AIM.
Output the lines from the one containing "The image size" through the one containing "(x=581, y=209)", inclusive, reproducing them without any change.

MATERIALS PROVIDED.
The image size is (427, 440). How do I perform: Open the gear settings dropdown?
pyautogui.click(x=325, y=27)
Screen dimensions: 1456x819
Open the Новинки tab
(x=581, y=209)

--

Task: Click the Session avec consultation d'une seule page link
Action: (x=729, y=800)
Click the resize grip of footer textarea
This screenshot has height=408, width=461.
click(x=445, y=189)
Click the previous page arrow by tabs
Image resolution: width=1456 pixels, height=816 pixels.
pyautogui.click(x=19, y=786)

==

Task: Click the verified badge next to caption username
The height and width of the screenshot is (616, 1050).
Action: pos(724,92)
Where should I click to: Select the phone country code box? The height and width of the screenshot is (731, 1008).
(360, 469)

EXERCISE RESULT.
The image size is (427, 440). How do I perform: Open the gear settings dropdown?
pyautogui.click(x=325, y=27)
Screen dimensions: 1456x819
Open the Новинки tab
(x=581, y=209)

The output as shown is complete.